What is Fiber Optics?

Fiber optic communication is a method of transmitting information from one place to another by sending pulses of light through an optical fiber.

What is Fiber Optics used for?

Fiber optic cable is used by many telecommunications companies to transmit telephone signals, Internet communication, and cable television signals. Due to much lower attenuation and interference, optical fiber has large advantages over existing copper wire in long-distance and high-demand applications. However, infrastructure development within cities was relatively difficult and time-consuming, and fiber optic systems were complex and expensive to install and operate. Due to these difficulties, fiber optic communication systems have primarily been installed in long-distance applications, where they can be used to their full transmission capacity, offsetting the increased cost. Since 2000, the prices for fiber optic communications have dropped considerably. The price for rolling out fiber to the home has currently become more cost-effective than that of rolling out a copper based network. (Source: Wikipedia)

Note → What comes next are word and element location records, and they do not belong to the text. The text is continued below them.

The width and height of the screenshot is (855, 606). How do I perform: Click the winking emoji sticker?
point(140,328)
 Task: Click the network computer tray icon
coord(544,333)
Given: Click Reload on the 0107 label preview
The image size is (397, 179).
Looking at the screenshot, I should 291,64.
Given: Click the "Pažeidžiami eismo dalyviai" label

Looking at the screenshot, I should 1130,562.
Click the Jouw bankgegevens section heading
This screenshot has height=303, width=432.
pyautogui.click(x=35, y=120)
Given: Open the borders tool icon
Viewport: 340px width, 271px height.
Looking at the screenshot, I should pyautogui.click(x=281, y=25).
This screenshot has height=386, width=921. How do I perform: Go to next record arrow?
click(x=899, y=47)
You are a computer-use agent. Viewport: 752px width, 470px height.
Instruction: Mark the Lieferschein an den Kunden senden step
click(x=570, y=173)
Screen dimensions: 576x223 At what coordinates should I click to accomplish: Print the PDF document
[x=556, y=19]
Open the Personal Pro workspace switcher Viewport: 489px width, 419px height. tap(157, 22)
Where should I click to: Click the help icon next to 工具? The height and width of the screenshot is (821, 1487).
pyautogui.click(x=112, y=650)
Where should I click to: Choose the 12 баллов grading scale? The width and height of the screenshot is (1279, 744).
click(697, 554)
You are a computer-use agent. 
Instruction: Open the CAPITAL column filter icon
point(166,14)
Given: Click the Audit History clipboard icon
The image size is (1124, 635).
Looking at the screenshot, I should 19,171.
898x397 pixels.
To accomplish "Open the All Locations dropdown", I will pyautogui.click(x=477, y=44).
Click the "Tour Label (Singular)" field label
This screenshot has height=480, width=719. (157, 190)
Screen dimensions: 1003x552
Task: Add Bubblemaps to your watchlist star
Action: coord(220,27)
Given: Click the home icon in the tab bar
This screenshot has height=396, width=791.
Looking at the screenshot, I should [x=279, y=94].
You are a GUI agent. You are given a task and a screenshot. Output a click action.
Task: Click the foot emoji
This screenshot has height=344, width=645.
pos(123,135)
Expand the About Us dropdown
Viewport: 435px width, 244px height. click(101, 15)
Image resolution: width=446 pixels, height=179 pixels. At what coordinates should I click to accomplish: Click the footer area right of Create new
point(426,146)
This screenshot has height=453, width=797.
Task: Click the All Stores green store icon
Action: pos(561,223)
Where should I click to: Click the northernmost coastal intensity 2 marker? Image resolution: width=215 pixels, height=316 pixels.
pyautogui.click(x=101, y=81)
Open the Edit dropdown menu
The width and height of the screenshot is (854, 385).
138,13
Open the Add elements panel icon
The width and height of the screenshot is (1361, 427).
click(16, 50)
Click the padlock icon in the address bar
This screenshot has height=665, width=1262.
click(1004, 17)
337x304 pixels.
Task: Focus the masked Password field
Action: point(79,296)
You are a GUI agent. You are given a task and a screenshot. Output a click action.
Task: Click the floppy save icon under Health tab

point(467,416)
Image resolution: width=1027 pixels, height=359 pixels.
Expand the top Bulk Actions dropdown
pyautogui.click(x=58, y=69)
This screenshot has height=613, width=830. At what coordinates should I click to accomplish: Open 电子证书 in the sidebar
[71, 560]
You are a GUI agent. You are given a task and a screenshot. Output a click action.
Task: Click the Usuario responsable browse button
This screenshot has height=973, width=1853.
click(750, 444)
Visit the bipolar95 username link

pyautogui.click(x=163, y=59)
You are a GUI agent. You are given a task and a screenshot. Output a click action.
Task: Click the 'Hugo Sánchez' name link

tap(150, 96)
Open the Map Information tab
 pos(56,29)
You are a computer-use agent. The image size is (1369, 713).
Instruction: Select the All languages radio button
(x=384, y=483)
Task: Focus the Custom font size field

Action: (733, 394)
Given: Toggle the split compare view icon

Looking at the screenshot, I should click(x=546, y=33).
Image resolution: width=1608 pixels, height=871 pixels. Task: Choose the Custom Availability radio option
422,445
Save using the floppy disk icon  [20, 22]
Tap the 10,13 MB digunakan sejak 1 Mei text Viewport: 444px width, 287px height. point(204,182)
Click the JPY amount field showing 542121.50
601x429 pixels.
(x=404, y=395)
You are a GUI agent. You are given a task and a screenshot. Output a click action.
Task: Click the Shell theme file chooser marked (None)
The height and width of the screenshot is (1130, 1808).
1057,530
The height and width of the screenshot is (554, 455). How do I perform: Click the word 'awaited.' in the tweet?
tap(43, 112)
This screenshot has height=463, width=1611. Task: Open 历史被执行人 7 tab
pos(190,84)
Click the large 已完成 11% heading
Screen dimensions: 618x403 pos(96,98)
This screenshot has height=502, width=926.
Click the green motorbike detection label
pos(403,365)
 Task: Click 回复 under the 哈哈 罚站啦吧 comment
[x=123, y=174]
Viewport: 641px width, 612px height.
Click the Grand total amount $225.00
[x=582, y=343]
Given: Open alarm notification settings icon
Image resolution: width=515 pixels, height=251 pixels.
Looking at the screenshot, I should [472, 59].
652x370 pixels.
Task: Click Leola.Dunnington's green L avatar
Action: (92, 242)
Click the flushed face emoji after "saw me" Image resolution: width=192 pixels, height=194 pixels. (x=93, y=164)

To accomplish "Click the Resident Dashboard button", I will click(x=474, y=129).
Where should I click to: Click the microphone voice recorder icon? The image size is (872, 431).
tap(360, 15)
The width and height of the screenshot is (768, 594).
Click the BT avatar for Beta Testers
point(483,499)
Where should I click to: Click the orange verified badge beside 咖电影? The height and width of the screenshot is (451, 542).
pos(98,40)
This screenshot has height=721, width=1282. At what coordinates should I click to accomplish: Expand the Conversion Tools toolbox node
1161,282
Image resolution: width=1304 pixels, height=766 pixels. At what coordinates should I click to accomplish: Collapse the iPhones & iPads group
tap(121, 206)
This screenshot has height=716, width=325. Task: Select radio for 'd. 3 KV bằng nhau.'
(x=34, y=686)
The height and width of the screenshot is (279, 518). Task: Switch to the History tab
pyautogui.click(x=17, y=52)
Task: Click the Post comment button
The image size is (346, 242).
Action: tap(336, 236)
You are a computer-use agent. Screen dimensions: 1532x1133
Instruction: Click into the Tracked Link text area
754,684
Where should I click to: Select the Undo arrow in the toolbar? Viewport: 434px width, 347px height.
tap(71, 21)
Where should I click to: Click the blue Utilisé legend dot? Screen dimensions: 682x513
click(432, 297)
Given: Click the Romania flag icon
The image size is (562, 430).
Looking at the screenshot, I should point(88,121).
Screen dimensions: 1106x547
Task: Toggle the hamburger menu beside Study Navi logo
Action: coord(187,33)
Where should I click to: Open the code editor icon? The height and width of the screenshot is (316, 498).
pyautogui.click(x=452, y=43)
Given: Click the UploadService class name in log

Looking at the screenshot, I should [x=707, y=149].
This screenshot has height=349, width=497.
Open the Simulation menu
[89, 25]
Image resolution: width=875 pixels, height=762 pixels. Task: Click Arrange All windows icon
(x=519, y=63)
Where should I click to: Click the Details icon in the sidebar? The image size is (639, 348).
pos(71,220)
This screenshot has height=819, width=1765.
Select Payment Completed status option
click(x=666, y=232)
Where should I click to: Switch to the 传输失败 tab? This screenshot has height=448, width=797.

What is a Fiber Optic Network?

West Carolina’s fiber optic network will consist of approximately 1360 miles of new and existing fiber optic cable that will be used to replace all of our existing copper cable in our ILEC area. Instead of a traditional copper cable pair, customers will now have a fiber strand all the way to the side of their house. The fiber media is made of glass and uses lightwaves to transmit data, while the old copper media uses electrical signals to transmit data. Fiber is preferred over copper because it has the capacity to carry a lot more data, and it is not as susceptible to electrical noise and interference. This greater capacity of the fiber not only allows West Carolina to provide our current high bandwidth services like high definition television and high speed Internet, but it also positions us very well to provide more advanced services for years to come.

What are the orange plastic pipes for that are going into the ground around Abbeville?

The orange plastic pipes that are seen around the area are used for a specific method of construction used during installation of the new fiber optic cable called ‘directional boring’. The boring equipment is used to drill under driveways, roads, creeks, and culverts. While it costs more, boring is less disruptive of the customer’s property. Once the hole is drilled by the boring equipment, the orange pipe is pulled into the hole to create a path to easily install the fiber optic cable. The boring crews typically do not perform the actual installation of the cable, so the pipe is temporarily left sticking up out of the ground to make it easy for the cable placement crews to locate it. After installation of the cable, the ends of the pipe will be buried and will no longer be visible.

When did the project start?

Construction began in September 2008. We began adding live customers to the network in February 2009.

When will the project finish?

Conversion of customers over to the fiber network is scheduled to be complete by June 2011.

How many households will be affected?

We estimate 10,000 households will be converted to the fiber network.

Is this just for West Carolina Customers?

Yes. However, West Carolina Customers are divided into two territories, the ILEC and CLEC territories.

The ILEC areas cover the original West Carolina Telephone Service area. This is the area that will have fiber optic cable. The reason for this is that today this area is served on copper cable and the loop lengths are too long for us to provide all the services that we offer to all our customers. In other words, this is a large territory that covers from Starr Iva to the far end of McCormick County, and in order for us to provide all of our services, a fiber optic network needed to be installed.

The CLEC areas cover the towns of Abbeville, McCormick and Calhoun Falls. A copper network was completed in these three areas in 2003. With these being smaller areas than the ILEC territory, all services that West Carolina offers are available to all customers in the CLEC area. As a result, it is not necessary to install a fiber optic network at this time.